(Interface element records)
※ ※ ※

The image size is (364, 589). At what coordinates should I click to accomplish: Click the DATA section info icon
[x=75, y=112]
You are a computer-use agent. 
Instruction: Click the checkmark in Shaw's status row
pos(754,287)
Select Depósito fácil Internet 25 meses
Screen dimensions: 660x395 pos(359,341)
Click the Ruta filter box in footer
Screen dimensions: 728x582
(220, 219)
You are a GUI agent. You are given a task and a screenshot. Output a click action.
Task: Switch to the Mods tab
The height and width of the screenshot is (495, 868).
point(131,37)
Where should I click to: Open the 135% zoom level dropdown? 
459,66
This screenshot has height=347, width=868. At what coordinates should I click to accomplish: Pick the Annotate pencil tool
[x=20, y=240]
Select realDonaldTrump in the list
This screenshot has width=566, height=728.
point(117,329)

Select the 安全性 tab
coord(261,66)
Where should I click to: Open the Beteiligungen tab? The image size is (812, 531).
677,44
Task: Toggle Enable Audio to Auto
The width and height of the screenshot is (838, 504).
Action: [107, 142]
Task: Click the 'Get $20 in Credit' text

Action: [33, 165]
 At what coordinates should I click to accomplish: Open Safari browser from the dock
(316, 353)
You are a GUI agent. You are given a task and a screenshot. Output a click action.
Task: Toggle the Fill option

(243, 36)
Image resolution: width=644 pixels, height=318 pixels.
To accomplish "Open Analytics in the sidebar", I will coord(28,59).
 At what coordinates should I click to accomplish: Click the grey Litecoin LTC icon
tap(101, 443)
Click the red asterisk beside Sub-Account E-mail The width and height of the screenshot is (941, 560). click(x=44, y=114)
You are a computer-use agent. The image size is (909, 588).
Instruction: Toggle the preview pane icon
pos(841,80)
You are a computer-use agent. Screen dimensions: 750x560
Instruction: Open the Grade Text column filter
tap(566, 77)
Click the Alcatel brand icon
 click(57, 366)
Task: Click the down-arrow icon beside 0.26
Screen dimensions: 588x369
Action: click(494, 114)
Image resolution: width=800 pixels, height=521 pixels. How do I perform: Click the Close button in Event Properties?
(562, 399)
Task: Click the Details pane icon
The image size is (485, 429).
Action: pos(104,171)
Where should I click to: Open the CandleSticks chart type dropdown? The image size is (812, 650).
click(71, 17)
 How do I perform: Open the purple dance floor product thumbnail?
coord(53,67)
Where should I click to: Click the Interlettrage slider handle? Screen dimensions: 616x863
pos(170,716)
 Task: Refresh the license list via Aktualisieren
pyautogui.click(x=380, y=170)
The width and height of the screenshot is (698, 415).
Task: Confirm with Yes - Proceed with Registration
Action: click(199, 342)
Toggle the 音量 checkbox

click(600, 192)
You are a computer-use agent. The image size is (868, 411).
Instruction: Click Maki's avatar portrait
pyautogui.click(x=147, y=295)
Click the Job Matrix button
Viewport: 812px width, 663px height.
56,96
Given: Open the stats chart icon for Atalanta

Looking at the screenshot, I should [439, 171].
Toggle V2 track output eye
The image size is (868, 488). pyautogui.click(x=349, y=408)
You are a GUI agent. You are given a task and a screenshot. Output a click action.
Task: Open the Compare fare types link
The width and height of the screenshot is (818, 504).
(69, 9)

※ ※ ※

EXERCISE DIRECTIONS: Present all of the records above as a numbered list, with the blank lines dropped.

THE RESULT:
1. The image size is (364, 589). At what coordinates should I click to accomplish: Click the DATA section info icon
2. [x=75, y=112]
3. You are a computer-use agent. 
4. Instruction: Click the checkmark in Shaw's status row
5. pos(754,287)
6. Select Depósito fácil Internet 25 meses
7. Screen dimensions: 660x395 pos(359,341)
8. Click the Ruta filter box in footer
9. Screen dimensions: 728x582
10. (220, 219)
11. You are a GUI agent. You are given a task and a screenshot. Output a click action.
12. Task: Switch to the Mods tab
13. The height and width of the screenshot is (495, 868).
14. point(131,37)
15. Where should I click to: Open the 135% zoom level dropdown? 
16. 459,66
17. This screenshot has height=347, width=868. At what coordinates should I click to accomplish: Pick the Annotate pencil tool
18. [x=20, y=240]
19. Select realDonaldTrump in the list
20. This screenshot has width=566, height=728.
21. point(117,329)
22. Select the 安全性 tab
23. coord(261,66)
24. Where should I click to: Open the Beteiligungen tab? The image size is (812, 531).
25. 677,44
26. Task: Toggle Enable Audio to Auto
27. The width and height of the screenshot is (838, 504).
28. Action: [107, 142]
29. Task: Click the 'Get $20 in Credit' text
30. Action: [33, 165]
31.  At what coordinates should I click to accomplish: Open Safari browser from the dock
32. (316, 353)
33. You are a GUI agent. You are given a task and a screenshot. Output a click action.
34. Task: Toggle the Fill option
35. (243, 36)
36. Image resolution: width=644 pixels, height=318 pixels.
37. To accomplish "Open Analytics in the sidebar", I will coord(28,59).
38.  At what coordinates should I click to accomplish: Click the grey Litecoin LTC icon
39. tap(101, 443)
40. Click the red asterisk beside Sub-Account E-mail The width and height of the screenshot is (941, 560). click(x=44, y=114)
41. You are a computer-use agent. The image size is (909, 588).
42. Instruction: Toggle the preview pane icon
43. pos(841,80)
44. You are a computer-use agent. Screen dimensions: 750x560
45. Instruction: Open the Grade Text column filter
46. tap(566, 77)
47. Click the Alcatel brand icon
48.  click(57, 366)
49. Task: Click the down-arrow icon beside 0.26
50. Screen dimensions: 588x369
51. Action: click(494, 114)
52. Image resolution: width=800 pixels, height=521 pixels. How do I perform: Click the Close button in Event Properties?
53. (562, 399)
54. Task: Click the Details pane icon
55. The image size is (485, 429).
56. Action: pos(104,171)
57. Where should I click to: Open the CandleSticks chart type dropdown? The image size is (812, 650).
58. click(71, 17)
59.  How do I perform: Open the purple dance floor product thumbnail?
60. coord(53,67)
61. Where should I click to: Click the Interlettrage slider handle? Screen dimensions: 616x863
62. pos(170,716)
63.  Task: Refresh the license list via Aktualisieren
64. pyautogui.click(x=380, y=170)
65. The width and height of the screenshot is (698, 415).
66. Task: Confirm with Yes - Proceed with Registration
67. Action: click(199, 342)
68. Toggle the 音量 checkbox
69. click(600, 192)
70. You are a computer-use agent. The image size is (868, 411).
71. Instruction: Click Maki's avatar portrait
72. pyautogui.click(x=147, y=295)
73. Click the Job Matrix button
74. Viewport: 812px width, 663px height.
75. 56,96
76. Given: Open the stats chart icon for Atalanta
77. Looking at the screenshot, I should [439, 171].
78. Toggle V2 track output eye
79. The image size is (868, 488). pyautogui.click(x=349, y=408)
80. You are a GUI agent. You are given a task and a screenshot. Output a click action.
81. Task: Open the Compare fare types link
82. The width and height of the screenshot is (818, 504).
83. (69, 9)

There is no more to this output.